Music even works the other way around for high blood pressure due to illness or stress. The key to using music to boost productivity is to find music that makes you happier. It ends up creating a positive spiraling effect throughout your day.  

Here are just a few of the benefits of using music to boost productivity:  

• it can Improve your focus, motivation, and inspiration.  

• it can boost your performance and accuracy.  

• it releases dopamine and improves your mood.  

• it stimulates your brain and improves your energy levels.  

Music can be incredibly beneficial, however, too much of it (can you really have too much music?) or choosing the wrong tunes can be a negative when it comes to working and listening at the same time. 

Here are 4 tips for using music to boost productivity:

Tip #1 – Choose the right songs for the job 

Find the tunes that are right for you and the work you are doing. Songs that are too slow can slow down your work pace or even make you need a nap. If they’re too fast it’s entirely possible you’ll be like me and start dancing in your chair.  

Tip #2 – Be mindful of what needs to get done 

Unfortunately, some tasks will require your complete and undivided attention to do properly. Be mindful of the tasks on your list and whether or not music will help or hinder you doing them.  

Tip #3 – Pay attention when it’s not working 

When it comes to music and work, it really only works if you like what you’re listening to. I go back and forth between country, jazz, ambient nature sounds, and classical depending on what I’m doing and the mood I’m in.

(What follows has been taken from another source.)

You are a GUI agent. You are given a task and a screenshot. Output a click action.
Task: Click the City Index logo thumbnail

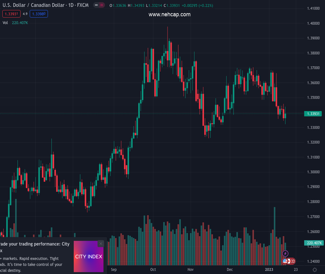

Sometimes I’ll even just grab a playlist from YouTube and leave that playing in the background.

This morning it’s country, and in the middle of typing this up I put the standing desk up so I could move and type at the same time. It’s an easy way to get a little exercise and some steps in and still get work done!

Tip #4 – Make sure it makes you happy 

While it may not feel like it, the music is actually what’s making you productive. The happier you are, the more productive you will be. Which is why it’s so important to pick the right song and keep it personal. If it doesn’t make you happy, it will most likely have the opposite effect.  

As you can see, as long as you pick the right music, it can lead to happier and more productive days. Next time you get to work, put on your favourite playlist and see just how much faster you get things done. 

For Further Reading:

Music can boost your productivity while working from home – here’s how

Whistle While You Work: Impact of Music on Productivity [Infographic]

Here’s What Science Says About How Music Affects Your Productivity

5 Types of Music That Increase Your Productivity, According to Science

About the Author

Ruth is self-styled creative soulpreneur who loves that she gets to play with words and pictures for a living. She started her first email newsletter in 1997 and has never looked back. Between creating printables and courses, she publishes a daily newsletter, loves to golf and walk on the beach and is teaching herself how to do hand-lettering and doodle art.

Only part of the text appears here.